The global COVID-19 vaccination effort has demonstrated efficacy in combatting the debilitating SARS-CoV-2 virus, which posed a significant threat to humanity in recent years. Despite this progress, the presence of various virus mutations and increased genetic diversity continue to pose challenges to effective treatment. In addition to vaccination, it is crucial to manage critical COVID-19 patients to reduce disease severity and mortality caused by different COVID-19 variants. Rapid detection of pathogenic DNA/RNA sequences or variants through point-of-care diagnostics has proven the be valuable in expediting clinical prognosis during the recent COVID-19 outbreak. Traditional diagnostic techniques such as qRT-PCR, CT scans, and serological assays are labor-intensive, time-consuming, and may not be readily applicable in remote or resource-constrained settings due to the requirement for laboratory infrastructure.

Biosensors have made significant advancements as an effective diagnostic tool, although they come with associated advantages and limitations. Developing biosensors in point-of-care settings, such as clinics or pharmacies, can facilitate swift screening and alleviate the burden on centralized laboratories. Various commercially available point-of-care devices; including chip-based and paper-based biosensors, offer low-cost and user-friendly solutions. Additionally, nanomaterial-based biosensors provide biocompatibility, selectivity, sensitivity, wearability, and a limit of detection in home settings, making them suitable for large-scale screening techniques.

Approaches such as; nanomaterial-assisted paper-based microfluidics hold great potential in managing the pandemic by providing rapid and accessible results. Further research and innovation to improve the sensitivity, specificity, and scalability of paper-based microfluidic tests will create exciting possibilities for point-of-care testing and clinical diagnostics. Furthermore, the current nano biosensors for COVID-19 diagnostics are multiplexed. Several strategies can be considered to simplify the practical implementation of multiplexed nano sensors. These include integrating nano sensors into portable devices, employing AI and machine-learning algorithms for automated data analysis, and utilizing smartphone components for reading diagnostic assays, thereby reducing the need for specialized technical expertise.

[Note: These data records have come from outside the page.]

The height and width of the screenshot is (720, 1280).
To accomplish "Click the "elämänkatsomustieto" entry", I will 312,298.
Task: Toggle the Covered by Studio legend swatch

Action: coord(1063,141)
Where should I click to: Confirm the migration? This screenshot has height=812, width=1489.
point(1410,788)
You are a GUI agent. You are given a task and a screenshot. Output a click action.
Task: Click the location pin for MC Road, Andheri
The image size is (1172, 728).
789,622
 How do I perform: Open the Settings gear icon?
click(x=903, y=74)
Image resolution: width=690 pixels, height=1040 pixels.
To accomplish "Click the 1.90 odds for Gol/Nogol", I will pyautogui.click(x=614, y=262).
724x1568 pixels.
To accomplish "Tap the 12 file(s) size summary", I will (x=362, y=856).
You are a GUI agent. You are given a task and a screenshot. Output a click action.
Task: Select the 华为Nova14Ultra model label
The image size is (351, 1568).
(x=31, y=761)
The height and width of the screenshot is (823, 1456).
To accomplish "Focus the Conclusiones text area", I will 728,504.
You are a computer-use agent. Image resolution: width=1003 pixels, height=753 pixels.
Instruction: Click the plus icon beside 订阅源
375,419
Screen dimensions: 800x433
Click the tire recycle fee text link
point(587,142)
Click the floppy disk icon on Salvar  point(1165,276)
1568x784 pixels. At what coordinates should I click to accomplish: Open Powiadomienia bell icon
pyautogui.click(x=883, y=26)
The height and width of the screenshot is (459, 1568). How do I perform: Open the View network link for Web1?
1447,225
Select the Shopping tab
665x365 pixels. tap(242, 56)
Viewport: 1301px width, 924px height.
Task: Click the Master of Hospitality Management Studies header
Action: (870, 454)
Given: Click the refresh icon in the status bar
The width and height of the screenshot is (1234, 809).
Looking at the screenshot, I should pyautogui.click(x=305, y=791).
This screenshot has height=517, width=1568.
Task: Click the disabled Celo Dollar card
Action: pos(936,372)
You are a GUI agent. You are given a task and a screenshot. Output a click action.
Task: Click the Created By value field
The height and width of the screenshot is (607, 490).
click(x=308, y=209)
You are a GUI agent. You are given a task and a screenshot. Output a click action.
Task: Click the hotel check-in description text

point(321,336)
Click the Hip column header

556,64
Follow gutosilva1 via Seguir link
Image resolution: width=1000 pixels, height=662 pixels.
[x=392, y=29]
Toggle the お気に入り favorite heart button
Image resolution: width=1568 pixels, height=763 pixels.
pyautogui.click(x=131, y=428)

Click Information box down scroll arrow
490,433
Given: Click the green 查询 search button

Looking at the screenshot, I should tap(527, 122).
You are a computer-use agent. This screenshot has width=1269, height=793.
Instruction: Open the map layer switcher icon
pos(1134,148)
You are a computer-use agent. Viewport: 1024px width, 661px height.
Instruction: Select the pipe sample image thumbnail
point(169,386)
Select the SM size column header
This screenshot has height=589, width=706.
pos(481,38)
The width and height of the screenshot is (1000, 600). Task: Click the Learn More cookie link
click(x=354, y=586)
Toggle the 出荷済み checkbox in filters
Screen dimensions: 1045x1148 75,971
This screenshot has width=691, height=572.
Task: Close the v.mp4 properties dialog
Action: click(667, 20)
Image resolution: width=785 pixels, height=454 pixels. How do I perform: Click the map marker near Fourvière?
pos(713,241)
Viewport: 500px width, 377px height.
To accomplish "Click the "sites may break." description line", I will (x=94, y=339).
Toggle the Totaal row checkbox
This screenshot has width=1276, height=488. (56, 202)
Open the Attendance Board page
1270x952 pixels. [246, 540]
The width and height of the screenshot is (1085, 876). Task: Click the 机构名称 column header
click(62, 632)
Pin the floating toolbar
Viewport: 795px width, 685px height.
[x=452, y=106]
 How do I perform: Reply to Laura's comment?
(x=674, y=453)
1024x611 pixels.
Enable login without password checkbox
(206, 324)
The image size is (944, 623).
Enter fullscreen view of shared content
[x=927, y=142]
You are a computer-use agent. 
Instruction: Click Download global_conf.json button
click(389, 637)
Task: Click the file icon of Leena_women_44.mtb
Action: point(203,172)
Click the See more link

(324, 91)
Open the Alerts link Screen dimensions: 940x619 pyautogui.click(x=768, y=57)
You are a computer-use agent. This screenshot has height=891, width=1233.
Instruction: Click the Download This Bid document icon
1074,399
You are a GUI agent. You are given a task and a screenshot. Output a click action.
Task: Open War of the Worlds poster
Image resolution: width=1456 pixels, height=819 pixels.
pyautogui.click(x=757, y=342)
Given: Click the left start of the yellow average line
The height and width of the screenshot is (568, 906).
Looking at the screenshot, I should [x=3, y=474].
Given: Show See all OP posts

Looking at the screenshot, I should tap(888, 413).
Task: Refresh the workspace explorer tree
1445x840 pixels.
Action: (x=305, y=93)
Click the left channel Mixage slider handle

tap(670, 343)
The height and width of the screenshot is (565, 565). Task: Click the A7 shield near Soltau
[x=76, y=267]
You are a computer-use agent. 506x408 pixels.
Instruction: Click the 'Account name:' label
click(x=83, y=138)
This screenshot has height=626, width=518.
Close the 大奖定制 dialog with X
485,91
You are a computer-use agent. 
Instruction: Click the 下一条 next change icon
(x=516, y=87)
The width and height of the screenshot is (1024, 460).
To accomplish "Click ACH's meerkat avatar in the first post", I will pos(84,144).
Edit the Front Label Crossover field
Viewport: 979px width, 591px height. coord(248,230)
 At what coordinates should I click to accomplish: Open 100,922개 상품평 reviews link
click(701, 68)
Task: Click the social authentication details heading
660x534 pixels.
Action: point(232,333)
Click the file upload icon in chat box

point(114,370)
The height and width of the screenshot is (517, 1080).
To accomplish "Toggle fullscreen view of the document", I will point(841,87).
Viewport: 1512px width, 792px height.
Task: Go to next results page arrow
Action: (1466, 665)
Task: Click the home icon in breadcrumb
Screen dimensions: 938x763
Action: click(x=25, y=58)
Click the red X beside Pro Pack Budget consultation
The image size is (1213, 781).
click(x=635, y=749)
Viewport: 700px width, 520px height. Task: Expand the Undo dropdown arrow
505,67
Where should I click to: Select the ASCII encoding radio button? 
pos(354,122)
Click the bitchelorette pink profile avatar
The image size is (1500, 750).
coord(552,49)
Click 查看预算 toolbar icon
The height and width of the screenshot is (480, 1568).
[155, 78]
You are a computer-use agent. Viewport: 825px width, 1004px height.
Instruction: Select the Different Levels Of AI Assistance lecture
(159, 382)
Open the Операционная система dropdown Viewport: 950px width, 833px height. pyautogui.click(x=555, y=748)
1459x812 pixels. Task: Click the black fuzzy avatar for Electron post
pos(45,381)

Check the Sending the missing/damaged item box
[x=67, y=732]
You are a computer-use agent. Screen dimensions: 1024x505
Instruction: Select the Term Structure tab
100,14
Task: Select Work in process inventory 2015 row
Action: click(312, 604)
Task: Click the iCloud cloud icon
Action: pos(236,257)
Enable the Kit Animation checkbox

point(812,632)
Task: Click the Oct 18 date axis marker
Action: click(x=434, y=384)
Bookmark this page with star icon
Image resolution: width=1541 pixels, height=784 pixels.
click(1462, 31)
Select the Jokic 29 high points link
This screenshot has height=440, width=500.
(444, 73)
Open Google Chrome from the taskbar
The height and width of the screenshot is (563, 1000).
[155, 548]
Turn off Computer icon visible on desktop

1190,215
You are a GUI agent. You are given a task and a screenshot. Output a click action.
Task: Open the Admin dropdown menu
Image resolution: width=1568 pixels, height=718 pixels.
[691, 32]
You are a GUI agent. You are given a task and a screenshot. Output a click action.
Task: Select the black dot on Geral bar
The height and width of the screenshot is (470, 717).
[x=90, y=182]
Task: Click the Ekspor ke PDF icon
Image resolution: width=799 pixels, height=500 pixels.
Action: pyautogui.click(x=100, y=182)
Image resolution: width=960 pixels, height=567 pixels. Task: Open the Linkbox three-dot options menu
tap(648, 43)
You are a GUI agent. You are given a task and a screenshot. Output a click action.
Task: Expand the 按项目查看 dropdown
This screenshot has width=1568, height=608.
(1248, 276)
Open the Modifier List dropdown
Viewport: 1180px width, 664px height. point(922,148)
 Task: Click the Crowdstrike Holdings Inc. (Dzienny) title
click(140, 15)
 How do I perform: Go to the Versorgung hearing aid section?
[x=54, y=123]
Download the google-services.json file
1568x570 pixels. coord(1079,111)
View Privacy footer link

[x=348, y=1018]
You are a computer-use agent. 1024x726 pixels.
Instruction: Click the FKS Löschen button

Moreover, enhancing production scalability, collaborating with regulatory bodies, and increasing public awareness and training can strengthen the acceptance and effective utilization of nanomaterial-based biosensors. The early and accurate diagnosis, superior performance, and mass production of nanomaterial-based biosensors could yield long-term cost savings and benefit public health initiatives.